_TASK REQUIREMENTS_
Beginning with the line that holds "You are a GUI" and ending with the last line, please repeat the entries exactly and omit the pictures.

▬▬▬▬▬▬

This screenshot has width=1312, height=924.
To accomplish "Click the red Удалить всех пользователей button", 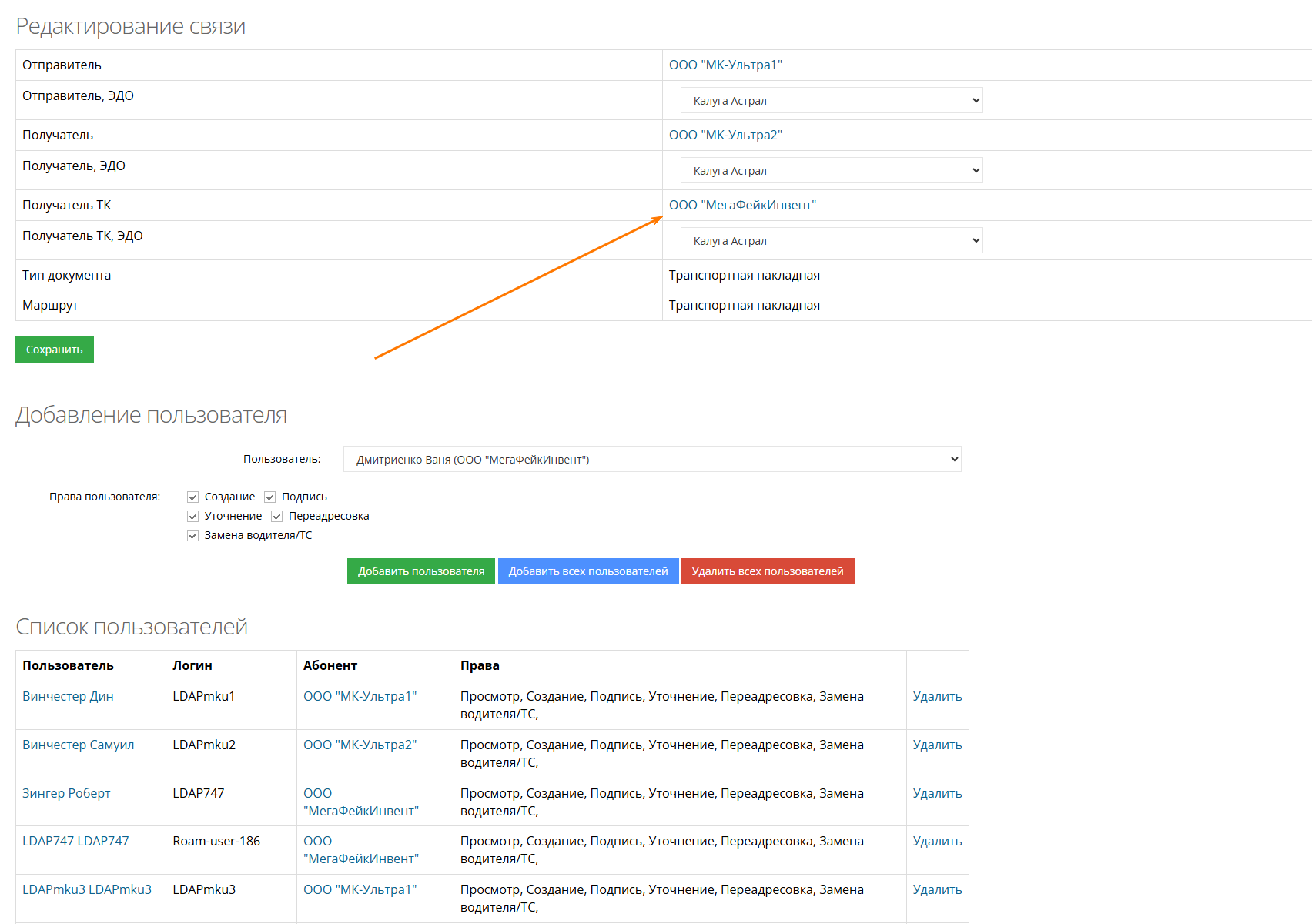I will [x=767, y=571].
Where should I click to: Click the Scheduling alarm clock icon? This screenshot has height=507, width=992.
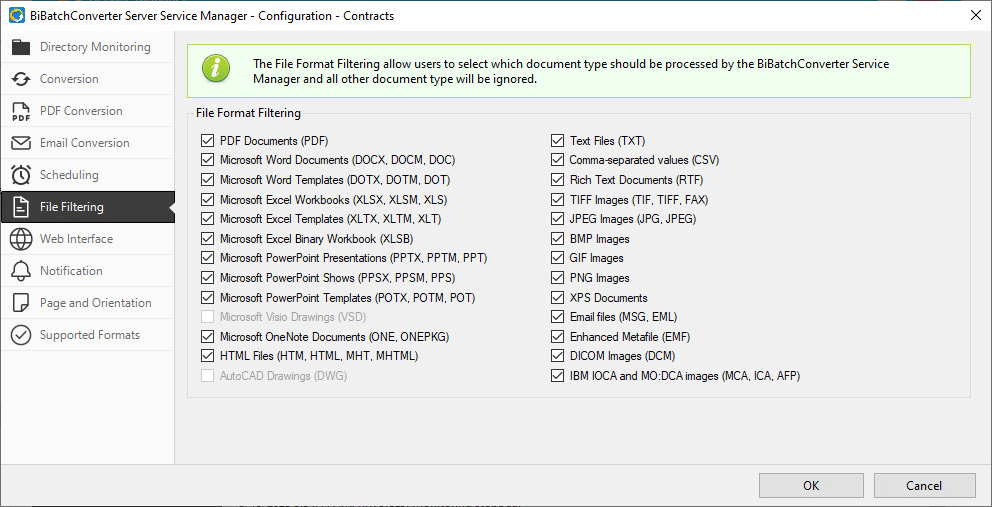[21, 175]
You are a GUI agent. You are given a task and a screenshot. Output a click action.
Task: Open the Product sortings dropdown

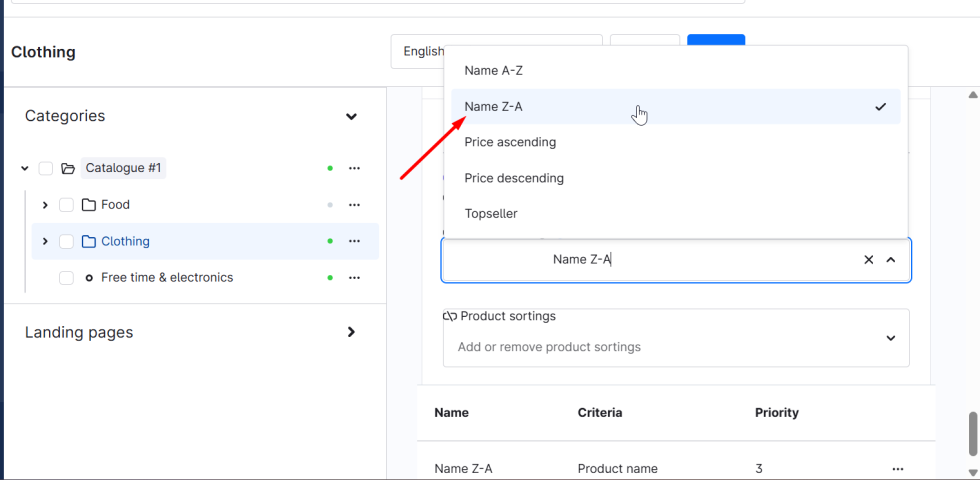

▬▬▬▬▬▬

_EXERCISE RESULT_
You are a GUI agent. You are given a task and a screenshot. Output a click action.
Task: Open the Product sortings dropdown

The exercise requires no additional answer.